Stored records
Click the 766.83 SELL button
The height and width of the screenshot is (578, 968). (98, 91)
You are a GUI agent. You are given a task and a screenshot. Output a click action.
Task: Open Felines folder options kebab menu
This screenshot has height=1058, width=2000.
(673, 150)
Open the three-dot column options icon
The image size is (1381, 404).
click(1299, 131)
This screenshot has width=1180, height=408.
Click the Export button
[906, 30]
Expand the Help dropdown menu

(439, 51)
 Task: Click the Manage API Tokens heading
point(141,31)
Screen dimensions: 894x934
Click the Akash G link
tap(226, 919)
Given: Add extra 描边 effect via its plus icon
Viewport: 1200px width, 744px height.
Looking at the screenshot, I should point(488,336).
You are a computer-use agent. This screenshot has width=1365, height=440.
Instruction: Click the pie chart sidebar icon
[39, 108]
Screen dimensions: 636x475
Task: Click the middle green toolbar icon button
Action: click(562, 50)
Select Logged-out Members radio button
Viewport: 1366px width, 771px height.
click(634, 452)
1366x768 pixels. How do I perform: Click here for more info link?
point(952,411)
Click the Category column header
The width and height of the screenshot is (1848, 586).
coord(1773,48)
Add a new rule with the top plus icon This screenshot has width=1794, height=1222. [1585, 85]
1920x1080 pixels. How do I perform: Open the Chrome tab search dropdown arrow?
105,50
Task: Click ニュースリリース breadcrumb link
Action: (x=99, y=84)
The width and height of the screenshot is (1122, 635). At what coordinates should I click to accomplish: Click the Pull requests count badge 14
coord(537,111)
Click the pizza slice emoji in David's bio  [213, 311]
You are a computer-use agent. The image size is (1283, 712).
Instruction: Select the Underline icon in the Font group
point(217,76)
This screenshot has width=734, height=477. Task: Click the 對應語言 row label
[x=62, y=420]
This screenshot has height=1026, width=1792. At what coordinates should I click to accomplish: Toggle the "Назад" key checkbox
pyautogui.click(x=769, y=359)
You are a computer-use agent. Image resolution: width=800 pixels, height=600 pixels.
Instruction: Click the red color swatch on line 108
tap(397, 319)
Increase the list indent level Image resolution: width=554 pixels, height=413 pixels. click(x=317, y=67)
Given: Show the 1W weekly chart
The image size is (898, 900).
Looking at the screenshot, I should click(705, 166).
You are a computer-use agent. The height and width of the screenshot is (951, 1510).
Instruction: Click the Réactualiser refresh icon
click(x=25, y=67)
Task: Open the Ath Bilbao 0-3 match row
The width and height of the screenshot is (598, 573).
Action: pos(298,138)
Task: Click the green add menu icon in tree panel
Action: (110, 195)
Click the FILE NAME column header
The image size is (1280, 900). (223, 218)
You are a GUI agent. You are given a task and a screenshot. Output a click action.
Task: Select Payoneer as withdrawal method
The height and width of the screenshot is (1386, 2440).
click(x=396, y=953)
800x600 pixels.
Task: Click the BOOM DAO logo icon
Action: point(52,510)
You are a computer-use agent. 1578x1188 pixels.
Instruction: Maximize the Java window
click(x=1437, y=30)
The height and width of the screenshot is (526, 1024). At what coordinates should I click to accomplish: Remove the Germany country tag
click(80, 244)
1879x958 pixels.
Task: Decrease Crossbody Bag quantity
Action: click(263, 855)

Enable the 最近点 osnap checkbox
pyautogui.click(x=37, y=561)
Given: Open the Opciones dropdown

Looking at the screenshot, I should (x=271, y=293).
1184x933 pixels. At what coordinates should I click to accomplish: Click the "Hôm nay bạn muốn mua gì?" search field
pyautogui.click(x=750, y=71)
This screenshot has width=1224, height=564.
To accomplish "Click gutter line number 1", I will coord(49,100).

Task details:
Each record above, from first to last, should be written out again exactly.

Completed task:
Click the 766.83 SELL button
The height and width of the screenshot is (578, 968). (98, 91)
You are a GUI agent. You are given a task and a screenshot. Output a click action.
Task: Open Felines folder options kebab menu
This screenshot has height=1058, width=2000.
(673, 150)
Open the three-dot column options icon
The image size is (1381, 404).
click(1299, 131)
This screenshot has width=1180, height=408.
Click the Export button
[906, 30]
Expand the Help dropdown menu

(439, 51)
 Task: Click the Manage API Tokens heading
point(141,31)
Screen dimensions: 894x934
Click the Akash G link
tap(226, 919)
Given: Add extra 描边 effect via its plus icon
Viewport: 1200px width, 744px height.
Looking at the screenshot, I should point(488,336).
You are a computer-use agent. This screenshot has width=1365, height=440.
Instruction: Click the pie chart sidebar icon
[39, 108]
Screen dimensions: 636x475
Task: Click the middle green toolbar icon button
Action: click(562, 50)
Select Logged-out Members radio button
Viewport: 1366px width, 771px height.
click(634, 452)
1366x768 pixels. How do I perform: Click here for more info link?
point(952,411)
Click the Category column header
The width and height of the screenshot is (1848, 586).
coord(1773,48)
Add a new rule with the top plus icon This screenshot has width=1794, height=1222. [1585, 85]
1920x1080 pixels. How do I perform: Open the Chrome tab search dropdown arrow?
105,50
Task: Click ニュースリリース breadcrumb link
Action: (x=99, y=84)
The width and height of the screenshot is (1122, 635). At what coordinates should I click to accomplish: Click the Pull requests count badge 14
coord(537,111)
Click the pizza slice emoji in David's bio  [213, 311]
You are a computer-use agent. The image size is (1283, 712).
Instruction: Select the Underline icon in the Font group
point(217,76)
This screenshot has width=734, height=477. Task: Click the 對應語言 row label
[x=62, y=420]
This screenshot has height=1026, width=1792. At what coordinates should I click to accomplish: Toggle the "Назад" key checkbox
pyautogui.click(x=769, y=359)
You are a computer-use agent. Image resolution: width=800 pixels, height=600 pixels.
Instruction: Click the red color swatch on line 108
tap(397, 319)
Increase the list indent level Image resolution: width=554 pixels, height=413 pixels. click(x=317, y=67)
Given: Show the 1W weekly chart
The image size is (898, 900).
Looking at the screenshot, I should click(705, 166).
You are a computer-use agent. The height and width of the screenshot is (951, 1510).
Instruction: Click the Réactualiser refresh icon
click(x=25, y=67)
Task: Open the Ath Bilbao 0-3 match row
The width and height of the screenshot is (598, 573).
Action: pos(298,138)
Task: Click the green add menu icon in tree panel
Action: (110, 195)
Click the FILE NAME column header
The image size is (1280, 900). (223, 218)
You are a GUI agent. You are given a task and a screenshot. Output a click action.
Task: Select Payoneer as withdrawal method
The height and width of the screenshot is (1386, 2440).
click(x=396, y=953)
800x600 pixels.
Task: Click the BOOM DAO logo icon
Action: point(52,510)
You are a computer-use agent. 1578x1188 pixels.
Instruction: Maximize the Java window
click(x=1437, y=30)
The height and width of the screenshot is (526, 1024). At what coordinates should I click to accomplish: Remove the Germany country tag
click(80, 244)
1879x958 pixels.
Task: Decrease Crossbody Bag quantity
Action: click(263, 855)

Enable the 最近点 osnap checkbox
pyautogui.click(x=37, y=561)
Given: Open the Opciones dropdown

Looking at the screenshot, I should (x=271, y=293).
1184x933 pixels. At what coordinates should I click to accomplish: Click the "Hôm nay bạn muốn mua gì?" search field
pyautogui.click(x=750, y=71)
This screenshot has width=1224, height=564.
To accomplish "Click gutter line number 1", I will coord(49,100).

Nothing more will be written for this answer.